Microsoft Active Directory (AD) is used by 90 percent of enterprises as the primary source of trust for identity and access, but it’s also exploited in many cyberattacks.
Since AD is rarely safeguarded effectively, attackers have come to depend on weak configurations to identify attack paths, access privileged credentials and get a foothold in target networks.
Now though cyber resilience specialist Semperis has announced the availability of Purple Knight, a free security assessment tool that allows organizations to safely probe their AD environment to uncover dangerous misconfigurations and other weaknesses that attackers could exploit.
Considering that 80 percent or more of cyberattacks involve the abuse of privileged credentials, inherent Active Directory vulnerabilities have the potential to compromise an organization’s entire security infrastructure, which puts pressure on AD managers and security teams to stay ahead of the threats
To lock down AD, you must think like an attacker.
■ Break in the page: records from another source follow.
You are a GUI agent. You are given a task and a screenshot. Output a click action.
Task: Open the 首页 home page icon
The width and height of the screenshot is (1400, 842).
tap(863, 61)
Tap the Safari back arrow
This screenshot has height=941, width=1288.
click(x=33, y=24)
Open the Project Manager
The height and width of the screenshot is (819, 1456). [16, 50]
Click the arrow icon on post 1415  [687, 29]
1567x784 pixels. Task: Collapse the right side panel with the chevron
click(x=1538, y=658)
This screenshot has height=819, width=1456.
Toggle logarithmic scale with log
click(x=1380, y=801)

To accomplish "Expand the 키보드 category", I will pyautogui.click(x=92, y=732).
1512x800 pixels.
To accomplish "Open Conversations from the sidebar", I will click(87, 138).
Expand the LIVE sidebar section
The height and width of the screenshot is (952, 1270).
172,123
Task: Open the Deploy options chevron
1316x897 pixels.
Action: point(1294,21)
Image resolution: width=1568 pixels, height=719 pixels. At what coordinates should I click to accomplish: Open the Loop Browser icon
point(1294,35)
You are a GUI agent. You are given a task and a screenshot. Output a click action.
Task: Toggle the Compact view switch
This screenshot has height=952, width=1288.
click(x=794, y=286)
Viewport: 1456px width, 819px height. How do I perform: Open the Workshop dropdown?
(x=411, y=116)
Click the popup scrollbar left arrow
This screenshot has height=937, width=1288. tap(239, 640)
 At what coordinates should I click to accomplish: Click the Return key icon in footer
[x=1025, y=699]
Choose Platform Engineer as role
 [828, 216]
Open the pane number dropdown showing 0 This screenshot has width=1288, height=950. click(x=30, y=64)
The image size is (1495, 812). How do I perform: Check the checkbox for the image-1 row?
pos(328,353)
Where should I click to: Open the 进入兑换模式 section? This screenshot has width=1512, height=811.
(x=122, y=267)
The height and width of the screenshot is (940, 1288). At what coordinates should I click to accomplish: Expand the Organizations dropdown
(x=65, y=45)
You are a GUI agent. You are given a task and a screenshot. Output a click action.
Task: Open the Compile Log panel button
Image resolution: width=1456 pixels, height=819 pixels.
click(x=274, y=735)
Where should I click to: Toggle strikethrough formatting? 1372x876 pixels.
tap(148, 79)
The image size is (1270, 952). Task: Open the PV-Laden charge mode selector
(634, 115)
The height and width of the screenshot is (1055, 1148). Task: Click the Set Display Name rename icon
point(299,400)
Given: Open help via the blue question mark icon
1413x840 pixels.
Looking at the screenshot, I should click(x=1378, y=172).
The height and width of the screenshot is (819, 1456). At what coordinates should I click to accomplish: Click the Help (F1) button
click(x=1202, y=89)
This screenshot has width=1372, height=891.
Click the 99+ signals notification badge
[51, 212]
With the release of Purple Knight, Semperis is giving organizations a window into the security posture of their AD environments, with the ultimate goal of empowering organizations to safely challenge their defenses, find weak spots, and take immediate action before those weaknesses are exploited.
Purple Knight works by querying an organization’s AD environment and performing a comprehensive set of tests against the most common and effective attack vectors that correlate to known security frameworks such as the MITRE ATT&CK. With no special installation required, the tool maps to pre- and post-attack security indicators across five core aspects of AD’s security posture, including AD delegation, account security, AD infrastructure security, group policy security, and Kerberos security.
Once the assessment is done, Purple Knight generates a summary report that provides an overall risk score, details the indicators of exposure detected and likelihood of compromise. It also recommends actionable steps to address any weaknesses before they can be exploited by attackers.